Each entry, from beginning to end, is to be transcribed verbatim.
───── Task input
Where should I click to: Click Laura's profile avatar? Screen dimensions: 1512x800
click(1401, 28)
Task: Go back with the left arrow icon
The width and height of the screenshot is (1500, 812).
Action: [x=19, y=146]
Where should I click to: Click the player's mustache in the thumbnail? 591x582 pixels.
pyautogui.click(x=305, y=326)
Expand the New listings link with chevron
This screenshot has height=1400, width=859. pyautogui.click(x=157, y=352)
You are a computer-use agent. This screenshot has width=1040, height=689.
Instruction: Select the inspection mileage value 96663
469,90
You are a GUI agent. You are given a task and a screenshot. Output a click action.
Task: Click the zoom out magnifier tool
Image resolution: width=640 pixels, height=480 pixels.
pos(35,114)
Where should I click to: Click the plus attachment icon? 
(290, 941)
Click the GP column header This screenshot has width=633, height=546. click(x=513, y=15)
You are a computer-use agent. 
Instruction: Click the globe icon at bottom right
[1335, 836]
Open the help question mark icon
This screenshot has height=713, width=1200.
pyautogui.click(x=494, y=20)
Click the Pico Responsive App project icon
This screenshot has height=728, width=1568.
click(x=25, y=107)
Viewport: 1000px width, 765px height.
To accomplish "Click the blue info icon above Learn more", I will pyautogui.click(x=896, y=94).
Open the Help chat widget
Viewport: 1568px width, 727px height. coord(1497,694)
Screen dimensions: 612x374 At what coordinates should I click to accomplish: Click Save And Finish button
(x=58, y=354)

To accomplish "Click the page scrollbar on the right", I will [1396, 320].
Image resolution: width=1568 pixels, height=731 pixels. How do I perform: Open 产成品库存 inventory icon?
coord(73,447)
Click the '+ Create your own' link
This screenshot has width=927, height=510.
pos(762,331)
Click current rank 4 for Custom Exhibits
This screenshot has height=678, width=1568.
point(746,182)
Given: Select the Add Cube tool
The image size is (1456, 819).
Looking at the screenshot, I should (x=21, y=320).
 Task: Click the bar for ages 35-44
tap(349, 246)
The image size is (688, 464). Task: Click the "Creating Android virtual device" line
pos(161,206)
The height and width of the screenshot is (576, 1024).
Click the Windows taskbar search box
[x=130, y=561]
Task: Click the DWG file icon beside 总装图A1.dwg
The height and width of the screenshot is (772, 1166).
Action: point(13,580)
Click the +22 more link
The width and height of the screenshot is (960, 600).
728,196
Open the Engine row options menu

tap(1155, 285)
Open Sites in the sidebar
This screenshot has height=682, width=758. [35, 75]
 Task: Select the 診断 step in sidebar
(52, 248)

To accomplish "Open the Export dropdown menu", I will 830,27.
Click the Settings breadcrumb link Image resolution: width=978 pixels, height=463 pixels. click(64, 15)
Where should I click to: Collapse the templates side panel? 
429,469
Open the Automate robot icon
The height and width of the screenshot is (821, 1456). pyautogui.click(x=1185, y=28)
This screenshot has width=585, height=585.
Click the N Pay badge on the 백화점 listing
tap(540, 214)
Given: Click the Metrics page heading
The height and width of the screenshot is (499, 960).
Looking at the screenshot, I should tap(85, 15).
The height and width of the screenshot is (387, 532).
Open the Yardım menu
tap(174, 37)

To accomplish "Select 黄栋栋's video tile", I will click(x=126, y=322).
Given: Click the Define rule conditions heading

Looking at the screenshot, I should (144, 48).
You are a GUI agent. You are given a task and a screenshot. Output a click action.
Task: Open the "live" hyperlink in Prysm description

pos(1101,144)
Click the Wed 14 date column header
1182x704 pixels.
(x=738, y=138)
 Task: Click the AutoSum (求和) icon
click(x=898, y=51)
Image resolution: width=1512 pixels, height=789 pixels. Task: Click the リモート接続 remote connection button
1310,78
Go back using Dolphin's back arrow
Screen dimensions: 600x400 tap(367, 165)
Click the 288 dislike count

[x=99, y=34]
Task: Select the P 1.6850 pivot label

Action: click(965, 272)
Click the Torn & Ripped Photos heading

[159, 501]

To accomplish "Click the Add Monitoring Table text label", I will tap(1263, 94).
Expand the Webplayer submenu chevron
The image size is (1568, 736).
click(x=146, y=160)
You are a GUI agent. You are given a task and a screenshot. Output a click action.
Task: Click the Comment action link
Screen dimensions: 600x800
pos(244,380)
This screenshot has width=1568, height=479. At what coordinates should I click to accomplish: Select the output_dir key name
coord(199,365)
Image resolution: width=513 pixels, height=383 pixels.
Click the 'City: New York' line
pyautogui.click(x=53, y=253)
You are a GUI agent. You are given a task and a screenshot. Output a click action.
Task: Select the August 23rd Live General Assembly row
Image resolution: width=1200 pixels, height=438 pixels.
──────────
▶ Answer box
Where should I click to: Click Laura's profile avatar? Screen dimensions: 1512x800
click(1401, 28)
Task: Go back with the left arrow icon
The width and height of the screenshot is (1500, 812).
Action: [x=19, y=146]
Where should I click to: Click the player's mustache in the thumbnail? 591x582 pixels.
pyautogui.click(x=305, y=326)
Expand the New listings link with chevron
This screenshot has height=1400, width=859. pyautogui.click(x=157, y=352)
You are a computer-use agent. This screenshot has width=1040, height=689.
Instruction: Select the inspection mileage value 96663
469,90
You are a GUI agent. You are given a task and a screenshot. Output a click action.
Task: Click the zoom out magnifier tool
Image resolution: width=640 pixels, height=480 pixels.
pos(35,114)
Where should I click to: Click the plus attachment icon? 
(290, 941)
Click the GP column header This screenshot has width=633, height=546. click(x=513, y=15)
You are a computer-use agent. 
Instruction: Click the globe icon at bottom right
[1335, 836]
Open the help question mark icon
This screenshot has height=713, width=1200.
pyautogui.click(x=494, y=20)
Click the Pico Responsive App project icon
This screenshot has height=728, width=1568.
click(x=25, y=107)
Viewport: 1000px width, 765px height.
To accomplish "Click the blue info icon above Learn more", I will pyautogui.click(x=896, y=94).
Open the Help chat widget
Viewport: 1568px width, 727px height. coord(1497,694)
Screen dimensions: 612x374 At what coordinates should I click to accomplish: Click Save And Finish button
(x=58, y=354)

To accomplish "Click the page scrollbar on the right", I will [1396, 320].
Image resolution: width=1568 pixels, height=731 pixels. How do I perform: Open 产成品库存 inventory icon?
coord(73,447)
Click the '+ Create your own' link
This screenshot has width=927, height=510.
pos(762,331)
Click current rank 4 for Custom Exhibits
This screenshot has height=678, width=1568.
point(746,182)
Given: Select the Add Cube tool
The image size is (1456, 819).
Looking at the screenshot, I should (x=21, y=320).
 Task: Click the bar for ages 35-44
tap(349, 246)
The image size is (688, 464). Task: Click the "Creating Android virtual device" line
pos(161,206)
The height and width of the screenshot is (576, 1024).
Click the Windows taskbar search box
[x=130, y=561]
Task: Click the DWG file icon beside 总装图A1.dwg
The height and width of the screenshot is (772, 1166).
Action: point(13,580)
Click the +22 more link
The width and height of the screenshot is (960, 600).
728,196
Open the Engine row options menu

tap(1155, 285)
Open Sites in the sidebar
This screenshot has height=682, width=758. [35, 75]
 Task: Select the 診断 step in sidebar
(52, 248)

To accomplish "Open the Export dropdown menu", I will 830,27.
Click the Settings breadcrumb link Image resolution: width=978 pixels, height=463 pixels. click(64, 15)
Where should I click to: Collapse the templates side panel? 
429,469
Open the Automate robot icon
The height and width of the screenshot is (821, 1456). pyautogui.click(x=1185, y=28)
This screenshot has width=585, height=585.
Click the N Pay badge on the 백화점 listing
tap(540, 214)
Given: Click the Metrics page heading
The height and width of the screenshot is (499, 960).
Looking at the screenshot, I should tap(85, 15).
The height and width of the screenshot is (387, 532).
Open the Yardım menu
tap(174, 37)

To accomplish "Select 黄栋栋's video tile", I will click(x=126, y=322).
Given: Click the Define rule conditions heading

Looking at the screenshot, I should (144, 48).
You are a GUI agent. You are given a task and a screenshot. Output a click action.
Task: Open the "live" hyperlink in Prysm description

pos(1101,144)
Click the Wed 14 date column header
1182x704 pixels.
(x=738, y=138)
 Task: Click the AutoSum (求和) icon
click(x=898, y=51)
Image resolution: width=1512 pixels, height=789 pixels. Task: Click the リモート接続 remote connection button
1310,78
Go back using Dolphin's back arrow
Screen dimensions: 600x400 tap(367, 165)
Click the 288 dislike count

[x=99, y=34]
Task: Select the P 1.6850 pivot label

Action: click(965, 272)
Click the Torn & Ripped Photos heading

[159, 501]

To accomplish "Click the Add Monitoring Table text label", I will tap(1263, 94).
Expand the Webplayer submenu chevron
The image size is (1568, 736).
click(x=146, y=160)
You are a GUI agent. You are given a task and a screenshot. Output a click action.
Task: Click the Comment action link
Screen dimensions: 600x800
pos(244,380)
This screenshot has width=1568, height=479. At what coordinates should I click to accomplish: Select the output_dir key name
coord(199,365)
Image resolution: width=513 pixels, height=383 pixels.
Click the 'City: New York' line
pyautogui.click(x=53, y=253)
You are a GUI agent. You are given a task and a screenshot. Output a click action.
Task: Select the August 23rd Live General Assembly row
Image resolution: width=1200 pixels, height=438 pixels.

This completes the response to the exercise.